Bernard was also ready at any time for an adventure. One day when both he and I were off duty he came to my quarters and told me that he had heard there was a Communications Flight aircraft that was going to fly south to a base in Cheshire, which was Bernard’s home county. He wondered whether I thought we might be able to ride on it and visit his folks. As I worked in Air Traffic Control I had ready access to the Control Tower and hurried over there to find out what I could. The pilot was actually in the tower at the time finalizing details with the duty controller and, pointing to a twin engined Avro Anson that was parked on the apron in front of the tower, told me that we would be welcome to go along with him in the Anson. We flew down to RAF Harwarden, near Chester and from there made our way to Churton where we turned up as surprise visitors on his parent’s doorstep. We only had a few hours to spend there as we were both working the next day. There was no flight back and we travelled back to Scotland overnight by train and showed up for duty in the morning as usual.
Bernard had a great love and burden for Churton, the charming Cheshire village where he grew up. In 1954 the Greater London Billy Graham Crusade took place in Harringay Arena in London. It was a life changing experience for us and we were deeply affected by the Crusade. Bernard felt that the Lord was burdening him to organize a series of evangelistic meetings in Churton. He put together a remarkable plan for what was called “The Churton New Life Campaign.” A number of us from Turnhouse became members of the team, Dennis Paterson came to share the preaching with Bernard, the local Salvation Army came with their singers and a wonderful week of outreach and meetings took place in the local Methodist Church. Alun Davies, a Welshman with a beautiful tenor voice who was also a member of the Turnhouse group sang nightly. A number of people came to Christ during that week.
On his release from the RAF Bernard became a student at the London Bible College. He was influential in my doing the same when my term in the Air Force was completed in 1956. Dennis Paterson founded the Come Back to God Campaign with which both Bernard and I served as staff ministers along with Eric Westwood for sometime until our paths of service for the Lord took us in different directions. Bernard served in pastorates and with organizations that worked with military personnel, including SASRA.
== == ==
AIM 1: For the passage about Bernard, decide whether each statement below agrees with it. Answer yes or no for each, and quote the words from the passage that settle it. (a) The pilot was in the Control Tower when the narrator went there. (b) Bernard and the narrator flew back to Scotland in the Anson. (c) The meetings of the Churton New Life Campaign took place in the local Methodist Church.
AIM 2: Continue the passage about Bernard, starting right after its final sentence.

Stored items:
== == ==
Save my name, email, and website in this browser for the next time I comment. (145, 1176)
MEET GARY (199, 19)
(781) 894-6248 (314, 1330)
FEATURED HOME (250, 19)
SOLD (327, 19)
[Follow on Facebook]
== == ==
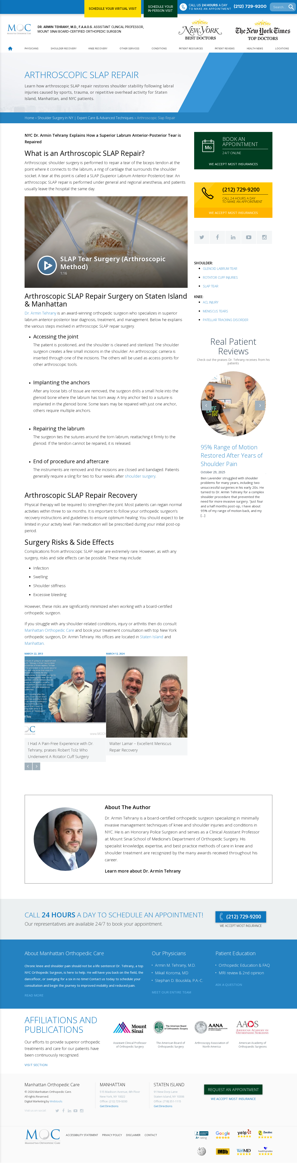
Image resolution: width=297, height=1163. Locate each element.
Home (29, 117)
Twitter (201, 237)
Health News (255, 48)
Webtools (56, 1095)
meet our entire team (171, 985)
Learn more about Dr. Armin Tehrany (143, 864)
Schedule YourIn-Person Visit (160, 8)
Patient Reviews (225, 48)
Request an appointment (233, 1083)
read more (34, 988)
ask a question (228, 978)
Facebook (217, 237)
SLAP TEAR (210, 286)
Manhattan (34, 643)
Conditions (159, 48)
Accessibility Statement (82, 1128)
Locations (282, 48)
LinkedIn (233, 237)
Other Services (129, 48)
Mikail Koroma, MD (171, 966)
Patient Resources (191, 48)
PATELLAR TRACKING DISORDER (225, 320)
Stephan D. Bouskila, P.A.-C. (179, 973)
== == ==
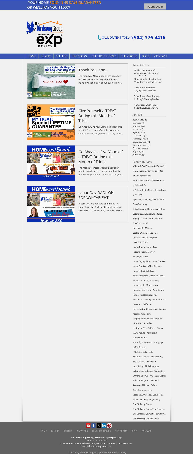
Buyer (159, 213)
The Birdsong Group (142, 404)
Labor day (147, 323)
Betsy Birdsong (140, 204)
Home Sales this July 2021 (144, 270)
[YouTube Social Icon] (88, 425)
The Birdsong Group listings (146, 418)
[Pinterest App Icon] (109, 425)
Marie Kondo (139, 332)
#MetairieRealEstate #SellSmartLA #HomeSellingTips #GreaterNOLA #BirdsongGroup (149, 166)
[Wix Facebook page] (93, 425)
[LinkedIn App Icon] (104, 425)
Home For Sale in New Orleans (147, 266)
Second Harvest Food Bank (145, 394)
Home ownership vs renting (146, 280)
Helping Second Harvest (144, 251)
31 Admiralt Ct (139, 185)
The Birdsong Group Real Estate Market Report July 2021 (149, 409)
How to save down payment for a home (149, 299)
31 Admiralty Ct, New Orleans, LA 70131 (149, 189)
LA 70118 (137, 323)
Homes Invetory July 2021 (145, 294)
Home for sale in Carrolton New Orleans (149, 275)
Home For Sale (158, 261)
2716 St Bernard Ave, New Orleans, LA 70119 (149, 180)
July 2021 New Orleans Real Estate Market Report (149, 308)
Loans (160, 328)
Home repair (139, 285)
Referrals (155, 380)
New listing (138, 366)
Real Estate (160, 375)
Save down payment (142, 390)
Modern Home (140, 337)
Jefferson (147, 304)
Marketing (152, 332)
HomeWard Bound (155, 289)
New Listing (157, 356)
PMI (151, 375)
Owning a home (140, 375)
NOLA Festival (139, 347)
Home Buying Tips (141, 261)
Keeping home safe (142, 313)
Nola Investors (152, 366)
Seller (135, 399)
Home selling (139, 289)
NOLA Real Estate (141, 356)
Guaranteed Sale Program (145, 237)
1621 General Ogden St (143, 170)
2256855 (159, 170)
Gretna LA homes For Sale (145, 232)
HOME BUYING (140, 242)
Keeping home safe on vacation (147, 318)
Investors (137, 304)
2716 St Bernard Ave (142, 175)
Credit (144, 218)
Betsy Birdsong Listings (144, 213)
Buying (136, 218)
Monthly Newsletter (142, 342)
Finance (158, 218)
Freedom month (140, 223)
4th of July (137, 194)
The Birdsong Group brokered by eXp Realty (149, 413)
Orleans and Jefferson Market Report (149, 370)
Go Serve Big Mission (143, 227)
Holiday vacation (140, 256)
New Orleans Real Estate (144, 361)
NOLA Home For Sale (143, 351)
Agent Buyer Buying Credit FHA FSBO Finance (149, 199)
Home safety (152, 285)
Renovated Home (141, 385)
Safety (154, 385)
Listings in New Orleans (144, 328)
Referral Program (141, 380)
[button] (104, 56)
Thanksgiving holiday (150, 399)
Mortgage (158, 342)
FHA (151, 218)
== == ==
WRITTEN ANSWER 1:
(a) Yes: "The pilot was actually in the tower at the time finalizing details with the duty controller"
(b) No: "There was no flight back and we travelled back to Scotland overnight by train"
(c) Yes: "a wonderful week of outreach and meetings took place in the local Methodist Church"

WRITTEN ANSWER 2:
In 1958 Grace, my fiancée and I were married. There was no question in my mind who I wanted to be my best man and Bernard graciously accepted my request. For Bernard, the Lord had a very special gift in store as far as a wife was concerned. Sadie was wonderfully perfect for him and Grace’s and my love and admiration for her have no limit. He could not have had a more loving, faithful, supportive and enabling helpmeet than she as he pursued the calling the Lord had put on his life.
The Lord blessed Bernard and me (although some might not consider it a blessing) with a similar sense of humour. I know that Grace, and probably Sadie too, would get very amused when Bernie and I would become helpless with laughter about some situation, or imaginary situation that we thought was funny.
He was an evangelist, a pastor and a personal worker with members of the armed forces. He was meticulous in all that he did and served the Lord to the very end, officiating at a wedding on the day before the accident that resulted in his going home to be with the Lord.
The Lord moved Grace and me to British Columbia, Canada for new ministry here at the beginning of 1975. On every trip back to the UK since then it has always been a priority for us to arrange some time to spend with Bernie and Sadie. We are so grateful that we were able to stay a few days with them in 2005 at their home in Killyleagh, Co. Down, Ulster.
Psalm 37:23 states, The steps of a good man are ordered by the Lord: and he delighteth in his way. Any examination of the life and ministry of Bernard will show that, in Christ, he was a good man whose steps were ordered by the Lord. We also know that the Lord was, and is delighted with him. Although he was taken suddenly, there is great comfort knowing that Bernard, my dearest friend, is with the Lord he loved and served. He has already been awarded the crown of righteousness reserved for him by the Lord he faithfully served.
Bye for now my beloved friend. I’ll see you later – it will be a great reunion.